╔══

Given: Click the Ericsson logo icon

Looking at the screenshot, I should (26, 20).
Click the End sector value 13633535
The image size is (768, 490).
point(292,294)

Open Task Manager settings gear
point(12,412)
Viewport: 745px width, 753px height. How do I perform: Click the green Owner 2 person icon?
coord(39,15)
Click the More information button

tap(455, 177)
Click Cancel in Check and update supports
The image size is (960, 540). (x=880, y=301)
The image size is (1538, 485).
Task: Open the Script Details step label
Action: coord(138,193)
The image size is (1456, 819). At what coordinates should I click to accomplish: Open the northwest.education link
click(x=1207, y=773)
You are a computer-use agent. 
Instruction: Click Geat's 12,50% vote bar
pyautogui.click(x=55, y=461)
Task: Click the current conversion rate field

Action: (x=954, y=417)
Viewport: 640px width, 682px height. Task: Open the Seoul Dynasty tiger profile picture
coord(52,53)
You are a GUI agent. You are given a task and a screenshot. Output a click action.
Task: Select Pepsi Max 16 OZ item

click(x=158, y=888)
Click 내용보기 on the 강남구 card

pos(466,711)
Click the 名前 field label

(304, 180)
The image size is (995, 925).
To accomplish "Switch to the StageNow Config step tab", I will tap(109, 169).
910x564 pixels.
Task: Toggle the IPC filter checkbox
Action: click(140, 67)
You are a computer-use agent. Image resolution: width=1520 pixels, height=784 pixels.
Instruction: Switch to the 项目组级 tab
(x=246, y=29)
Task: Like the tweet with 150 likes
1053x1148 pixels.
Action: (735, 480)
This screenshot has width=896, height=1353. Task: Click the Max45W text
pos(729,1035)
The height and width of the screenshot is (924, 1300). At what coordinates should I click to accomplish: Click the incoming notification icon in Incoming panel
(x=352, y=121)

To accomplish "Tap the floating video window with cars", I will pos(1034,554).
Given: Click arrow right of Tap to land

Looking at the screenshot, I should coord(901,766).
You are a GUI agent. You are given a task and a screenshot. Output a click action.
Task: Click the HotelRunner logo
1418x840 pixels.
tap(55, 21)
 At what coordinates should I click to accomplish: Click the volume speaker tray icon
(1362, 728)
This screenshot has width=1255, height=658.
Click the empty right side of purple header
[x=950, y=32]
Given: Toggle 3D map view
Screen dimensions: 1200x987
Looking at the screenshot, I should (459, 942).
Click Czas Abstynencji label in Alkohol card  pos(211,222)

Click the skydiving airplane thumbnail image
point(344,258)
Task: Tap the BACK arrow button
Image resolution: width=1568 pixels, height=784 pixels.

╚══

### Work item
Repeat the data word for word. Leave nothing out.

### Your solution
Given: Click the Ericsson logo icon

Looking at the screenshot, I should (26, 20).
Click the End sector value 13633535
The image size is (768, 490).
point(292,294)

Open Task Manager settings gear
point(12,412)
Viewport: 745px width, 753px height. How do I perform: Click the green Owner 2 person icon?
coord(39,15)
Click the More information button

tap(455, 177)
Click Cancel in Check and update supports
The image size is (960, 540). (x=880, y=301)
The image size is (1538, 485).
Task: Open the Script Details step label
Action: coord(138,193)
The image size is (1456, 819). At what coordinates should I click to accomplish: Open the northwest.education link
click(x=1207, y=773)
You are a computer-use agent. 
Instruction: Click Geat's 12,50% vote bar
pyautogui.click(x=55, y=461)
Task: Click the current conversion rate field

Action: (x=954, y=417)
Viewport: 640px width, 682px height. Task: Open the Seoul Dynasty tiger profile picture
coord(52,53)
You are a GUI agent. You are given a task and a screenshot. Output a click action.
Task: Select Pepsi Max 16 OZ item

click(x=158, y=888)
Click 내용보기 on the 강남구 card

pos(466,711)
Click the 名前 field label

(304, 180)
The image size is (995, 925).
To accomplish "Switch to the StageNow Config step tab", I will tap(109, 169).
910x564 pixels.
Task: Toggle the IPC filter checkbox
Action: click(140, 67)
You are a computer-use agent. Image resolution: width=1520 pixels, height=784 pixels.
Instruction: Switch to the 项目组级 tab
(x=246, y=29)
Task: Like the tweet with 150 likes
1053x1148 pixels.
Action: (735, 480)
This screenshot has width=896, height=1353. Task: Click the Max45W text
pos(729,1035)
The height and width of the screenshot is (924, 1300). At what coordinates should I click to accomplish: Click the incoming notification icon in Incoming panel
(x=352, y=121)

To accomplish "Tap the floating video window with cars", I will pos(1034,554).
Given: Click arrow right of Tap to land

Looking at the screenshot, I should coord(901,766).
You are a GUI agent. You are given a task and a screenshot. Output a click action.
Task: Click the HotelRunner logo
1418x840 pixels.
tap(55, 21)
 At what coordinates should I click to accomplish: Click the volume speaker tray icon
(1362, 728)
This screenshot has width=1255, height=658.
Click the empty right side of purple header
[x=950, y=32]
Given: Toggle 3D map view
Screen dimensions: 1200x987
Looking at the screenshot, I should (459, 942).
Click Czas Abstynencji label in Alkohol card  pos(211,222)

Click the skydiving airplane thumbnail image
point(344,258)
Task: Tap the BACK arrow button
Image resolution: width=1568 pixels, height=784 pixels.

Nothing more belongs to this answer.